Conversations on Climate Justice
March 13, 2023
Wildfires. Flooding. Drought. The nation has faced these climate issues for centuries. Yet, there’s still a lot that can be learned from pre-colonial Indigenous food and land management techniques to combat our current climate problems, according to Dr. Lyla June Johnston, the keynote speaker at the Institute for Social Transformation’s third annual Conversations on Climate Justice event. Click here to read the UCSC NewsCenter story and interview with Johnston.
Dr. Lyla June Johnston (aka Lyla June) is an Indigenous musician, scholar, and community organizer of Diné (Navajo), Tsétsêhéstâhese (Cheyenne) and European lineages. Her research focuses on the ways in which pre-colonial Indigenous Nations gardened large regions of Turtle Island (aka the Americas) to produce abundant food systems for humans and non-humans.
Chairman Valentin Lopez
Valentin Lopez is the Chairman of the Amah Mutsun Tribal Band, one of three historic tribes that are recognized as Ohlone. He is Mutsun, Awaswas, Chumash and Yokuts. Valentin is a Native American Advisor to the University of California, Office of the President on issues related to repatriation.
Brook M Thompson
Brook Thompson (She/Her/They) is a Yurok and Karuk Native from Northern California. Brook is a water rights activist and an Environmental Studies PhD student at UC Santa Cruz where she studies how Indigenous Knowledge can be better implemented into California water policy. She has been an intern for the City of Portland’s Bureau of Environmental Services, the Senate Committee on Indian Affairs in D.C., the California State Water Resource Control Board Office of Information Management, Save California Salmon, and currently works as a Restoration Engineer for the Yurok Tribe’s fisheries Design and Construction Program.

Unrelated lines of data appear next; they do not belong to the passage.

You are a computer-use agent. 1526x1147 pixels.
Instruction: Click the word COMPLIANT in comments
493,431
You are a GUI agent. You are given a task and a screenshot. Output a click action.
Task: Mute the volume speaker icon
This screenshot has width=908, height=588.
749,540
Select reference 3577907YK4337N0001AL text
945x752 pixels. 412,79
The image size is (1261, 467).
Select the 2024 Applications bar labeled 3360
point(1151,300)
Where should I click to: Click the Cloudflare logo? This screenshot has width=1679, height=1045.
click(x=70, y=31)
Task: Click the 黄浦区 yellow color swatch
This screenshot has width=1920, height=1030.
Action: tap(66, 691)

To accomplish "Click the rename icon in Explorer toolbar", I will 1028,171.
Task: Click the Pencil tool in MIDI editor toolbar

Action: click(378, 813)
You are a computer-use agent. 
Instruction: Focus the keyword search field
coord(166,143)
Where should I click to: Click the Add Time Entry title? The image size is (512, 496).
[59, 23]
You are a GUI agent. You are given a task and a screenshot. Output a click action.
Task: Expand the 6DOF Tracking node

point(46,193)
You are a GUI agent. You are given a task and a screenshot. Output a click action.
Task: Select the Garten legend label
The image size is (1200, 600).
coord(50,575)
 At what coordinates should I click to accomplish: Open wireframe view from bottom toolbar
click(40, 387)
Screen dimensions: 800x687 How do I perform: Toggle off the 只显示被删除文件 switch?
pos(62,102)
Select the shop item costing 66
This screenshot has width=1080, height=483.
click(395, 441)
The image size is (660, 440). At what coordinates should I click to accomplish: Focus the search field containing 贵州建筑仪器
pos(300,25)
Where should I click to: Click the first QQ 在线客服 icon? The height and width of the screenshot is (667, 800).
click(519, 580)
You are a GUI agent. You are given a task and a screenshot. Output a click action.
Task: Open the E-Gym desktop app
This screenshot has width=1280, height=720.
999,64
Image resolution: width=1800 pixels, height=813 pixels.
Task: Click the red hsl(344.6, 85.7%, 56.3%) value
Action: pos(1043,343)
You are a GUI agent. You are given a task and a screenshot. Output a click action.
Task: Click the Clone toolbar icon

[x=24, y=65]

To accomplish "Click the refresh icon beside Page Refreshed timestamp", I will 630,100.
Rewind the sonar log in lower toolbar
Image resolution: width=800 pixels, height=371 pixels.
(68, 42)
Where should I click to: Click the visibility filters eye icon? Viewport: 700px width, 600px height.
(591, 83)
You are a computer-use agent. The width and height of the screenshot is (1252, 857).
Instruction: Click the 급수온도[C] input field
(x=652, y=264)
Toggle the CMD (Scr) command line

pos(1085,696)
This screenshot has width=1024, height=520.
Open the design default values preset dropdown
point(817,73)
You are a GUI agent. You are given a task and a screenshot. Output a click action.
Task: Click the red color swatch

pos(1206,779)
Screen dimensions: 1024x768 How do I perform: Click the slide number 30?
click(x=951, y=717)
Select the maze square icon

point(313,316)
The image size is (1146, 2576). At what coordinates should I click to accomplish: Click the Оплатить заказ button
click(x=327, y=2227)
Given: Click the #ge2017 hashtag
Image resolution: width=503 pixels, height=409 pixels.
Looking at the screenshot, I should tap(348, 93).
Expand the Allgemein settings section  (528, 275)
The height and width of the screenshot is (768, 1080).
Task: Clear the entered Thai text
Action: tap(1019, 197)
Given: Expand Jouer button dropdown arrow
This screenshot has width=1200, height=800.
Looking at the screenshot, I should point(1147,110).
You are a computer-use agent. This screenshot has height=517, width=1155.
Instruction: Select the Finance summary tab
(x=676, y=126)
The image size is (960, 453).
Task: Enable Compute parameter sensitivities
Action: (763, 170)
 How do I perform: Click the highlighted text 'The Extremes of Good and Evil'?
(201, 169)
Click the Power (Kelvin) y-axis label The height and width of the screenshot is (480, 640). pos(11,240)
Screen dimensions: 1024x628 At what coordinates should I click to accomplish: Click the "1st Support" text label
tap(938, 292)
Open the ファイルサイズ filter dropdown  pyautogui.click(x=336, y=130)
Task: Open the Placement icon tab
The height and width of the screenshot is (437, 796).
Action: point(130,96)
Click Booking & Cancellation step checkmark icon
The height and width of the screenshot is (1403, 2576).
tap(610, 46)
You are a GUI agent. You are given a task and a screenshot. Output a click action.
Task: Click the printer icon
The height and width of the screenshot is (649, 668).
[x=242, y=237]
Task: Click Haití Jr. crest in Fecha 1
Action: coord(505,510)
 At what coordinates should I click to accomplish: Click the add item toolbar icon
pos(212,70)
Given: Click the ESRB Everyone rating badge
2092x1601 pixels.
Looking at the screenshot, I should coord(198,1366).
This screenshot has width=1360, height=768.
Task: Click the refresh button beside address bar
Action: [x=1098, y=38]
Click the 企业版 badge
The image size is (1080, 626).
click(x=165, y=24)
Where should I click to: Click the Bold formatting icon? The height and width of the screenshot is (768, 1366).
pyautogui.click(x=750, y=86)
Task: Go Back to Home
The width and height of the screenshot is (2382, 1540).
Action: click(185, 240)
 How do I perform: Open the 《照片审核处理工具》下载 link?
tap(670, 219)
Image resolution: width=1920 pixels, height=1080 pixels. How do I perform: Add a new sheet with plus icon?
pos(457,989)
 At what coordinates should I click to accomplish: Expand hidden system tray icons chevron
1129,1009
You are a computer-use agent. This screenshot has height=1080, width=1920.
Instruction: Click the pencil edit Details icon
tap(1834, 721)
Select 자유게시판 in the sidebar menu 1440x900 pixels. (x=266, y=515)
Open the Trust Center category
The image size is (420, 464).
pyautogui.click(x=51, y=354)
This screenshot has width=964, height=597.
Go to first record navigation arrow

Dr. Chris Benner is Director of the Institute for Social Transformation and the Everett Program for Technology and Social Change at UC Santa Cruz. He is also the Dorothy E. Everett Chair in Global Information and Social Entrepreneurship, and Professor of Environmental Studies and Sociology. His research examines the relationships between technological change, regional development, and the structure of economic opportunity, focusing on regional labor markets and the transformation of work and employment.
Photos by Carolyn Lagattuta, University of California, Santa Cruz
Colonization is an issue of climate justice. Contrary to popular belief, Indigenous Peoples leveraged immense influence on their surrounding lands, fires, and waters in ways that could heal our planet today. Whether it’s periodically burning grassland ecosystems with low severity fires to maintain habitat for deer, buffalo, antelope, etc, or building intertidal rock walls that catch sediment and warmer waters to expand clam habitat, native people have a number of innovative strategies for scaling habitat for edible plants and animals whom they often view as relatives.
In this conversation, Dr. Lyla June Johnston translated this under-studied history to the contemporary world and highlights the connection between Indigenous land ethics, carbon sequestration, biodiversity augmentation, anthropogenic habitat expansion, and regional ecosystem connectivity. The success of these systems is believed to be due to their underlying value system of respect, reverence, responsibility and reciprocity.
Event sponsored by: Institute for Social Transformation, American Indian Resource Center, and People of Color Sustainability Collective at UC Santa Cruz. This annual event is made possible with generous support from the Kamieniecki Lecture Fund Endowment.
Land acknowledgement: The land on which we gather is the unceded territory of the Awaswas-speaking Uypi Tribe. The Amah Mutsun Tribal Band, comprised of the descendants of indigenous people taken to missions Santa Cruz and San Juan Bautista during Spanish colonization of the Central Coast, is today working hard to restore traditional stewardship practices on these lands and heal from historical trauma.